St George’s Cathedral
Reviewed by Neville Cohn
Gavin Bryars is a burly, black-clad figure with a shaven cranium who might be mistaken for a night club bouncer but is a cove of a very different stripe. The music that pours from his pen is the antithesis of his physical appearance. Most of that offered at St George’s Cathedral at two well-attended concerts is couched in often hushed terms, music of mainly gentle, very gradually evolving ideas which, on paper – and this goes to the crux of his output – might seem a sure recipe for tedium but instead, in a way difficult to define, engages the attention totally.
Most of his output experienced at these two cathedral concerts sounds entirely in accord with Bryars’ fascination with the nature of ‘musical slowness’ and what he calls ‘innovative simplicity’.
Bryars, too, has an ability to see creative potential in what others might dismiss as expendable rubbish, as exemplified in his inspired musical treatment of a strip of recording tape containing a single line from Jesus’ Blood Never Failed Me sung in a thin, quavering voice by an elderly hobo, now dead. Bryars wrote the simplest of orchestral accompaniments to the vocal tape played over and over again. But what might, on the face of it, seem a sure recipe for tedium is, in fact, an utterly engrossing listening experience which, in its poignancy, places it in a special category of excellence.
At this Tura New Music event, we also heard Daniel Kossov as soloist in Bryars’ Violin Concerto with Roger Smalley a meticulously prepared conductor. Kossov’s exquisitely hushed, finely drawn violin line, to an often muted accompaniment, called water-colour images of mist-enshrouded landscapes to mind, an essay in tranquillity.
Percussion ensemble Tetrafide gave us an account of One Last Bar Then Joe Can Sing, yet another of Bryars’ fascinating experiments in musical gentleness. I felt strongly drawn to this, as the five percussionists created hushed auras of sound by bowing crotales and vibraphones which combined with marimba murmurings and delicate use of windchimes to produce some of the most soothing music imaginable.

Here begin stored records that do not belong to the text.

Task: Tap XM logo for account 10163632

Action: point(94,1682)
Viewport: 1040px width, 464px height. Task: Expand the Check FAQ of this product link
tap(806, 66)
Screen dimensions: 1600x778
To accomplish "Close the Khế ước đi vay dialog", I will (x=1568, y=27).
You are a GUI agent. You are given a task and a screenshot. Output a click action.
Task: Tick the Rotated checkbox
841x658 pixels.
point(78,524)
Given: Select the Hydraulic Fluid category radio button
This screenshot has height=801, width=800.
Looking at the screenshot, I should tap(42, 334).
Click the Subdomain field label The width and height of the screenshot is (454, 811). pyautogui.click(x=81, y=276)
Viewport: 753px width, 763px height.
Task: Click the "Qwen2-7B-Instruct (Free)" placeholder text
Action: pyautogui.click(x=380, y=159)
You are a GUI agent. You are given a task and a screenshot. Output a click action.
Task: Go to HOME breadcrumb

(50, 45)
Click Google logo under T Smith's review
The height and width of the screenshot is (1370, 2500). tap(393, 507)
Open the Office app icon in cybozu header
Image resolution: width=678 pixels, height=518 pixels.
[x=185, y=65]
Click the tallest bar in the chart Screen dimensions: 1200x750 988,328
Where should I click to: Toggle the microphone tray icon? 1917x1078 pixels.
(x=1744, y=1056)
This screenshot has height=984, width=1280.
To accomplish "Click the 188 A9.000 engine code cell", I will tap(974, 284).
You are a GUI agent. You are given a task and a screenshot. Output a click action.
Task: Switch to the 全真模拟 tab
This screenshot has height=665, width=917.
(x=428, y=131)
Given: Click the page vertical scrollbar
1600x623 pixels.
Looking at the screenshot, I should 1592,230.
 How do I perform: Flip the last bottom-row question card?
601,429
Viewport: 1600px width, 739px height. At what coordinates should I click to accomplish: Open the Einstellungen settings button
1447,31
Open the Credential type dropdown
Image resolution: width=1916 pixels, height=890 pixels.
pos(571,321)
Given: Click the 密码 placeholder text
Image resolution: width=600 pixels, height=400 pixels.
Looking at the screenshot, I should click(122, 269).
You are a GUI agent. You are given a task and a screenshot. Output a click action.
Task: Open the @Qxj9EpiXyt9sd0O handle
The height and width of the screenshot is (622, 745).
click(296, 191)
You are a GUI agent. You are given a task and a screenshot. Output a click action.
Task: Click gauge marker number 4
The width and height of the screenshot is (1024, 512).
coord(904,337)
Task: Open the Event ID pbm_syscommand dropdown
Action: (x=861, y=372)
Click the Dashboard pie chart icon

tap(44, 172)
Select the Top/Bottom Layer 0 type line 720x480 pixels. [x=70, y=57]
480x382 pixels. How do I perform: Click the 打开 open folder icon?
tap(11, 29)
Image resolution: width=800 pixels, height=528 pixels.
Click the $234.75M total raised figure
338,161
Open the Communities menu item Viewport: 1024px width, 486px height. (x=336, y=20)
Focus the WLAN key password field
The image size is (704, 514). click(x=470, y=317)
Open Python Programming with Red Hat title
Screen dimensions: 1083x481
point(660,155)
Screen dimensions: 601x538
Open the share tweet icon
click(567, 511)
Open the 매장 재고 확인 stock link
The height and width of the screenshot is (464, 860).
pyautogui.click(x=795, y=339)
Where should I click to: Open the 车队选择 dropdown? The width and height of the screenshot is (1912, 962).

I found Bryars’ Viennese Dance No 1 bewildering as was Bryars program note that Mata Hari (Dutch, her real name was Gertrud Zelle) was one of the three most celebrated dancers in the world. Really? I could not, in all frankness, discern anything about this work that could persuade me that it unequivocally suggested either Vienna or the dance.
But Bryars’ String Quartet No 3 was very much more satisfying musical fare. Deeply felt, often throbbing with ardour, its most passionate moments called Schoenberg’s Verklaerte Nacht to mind and held the attention throughout despite the irritating intrusion of traffic roaring along St George’s Terrace. This was yet another excellent contribution by the Cremona Quartet which has been one of the glories of PIAF 2004.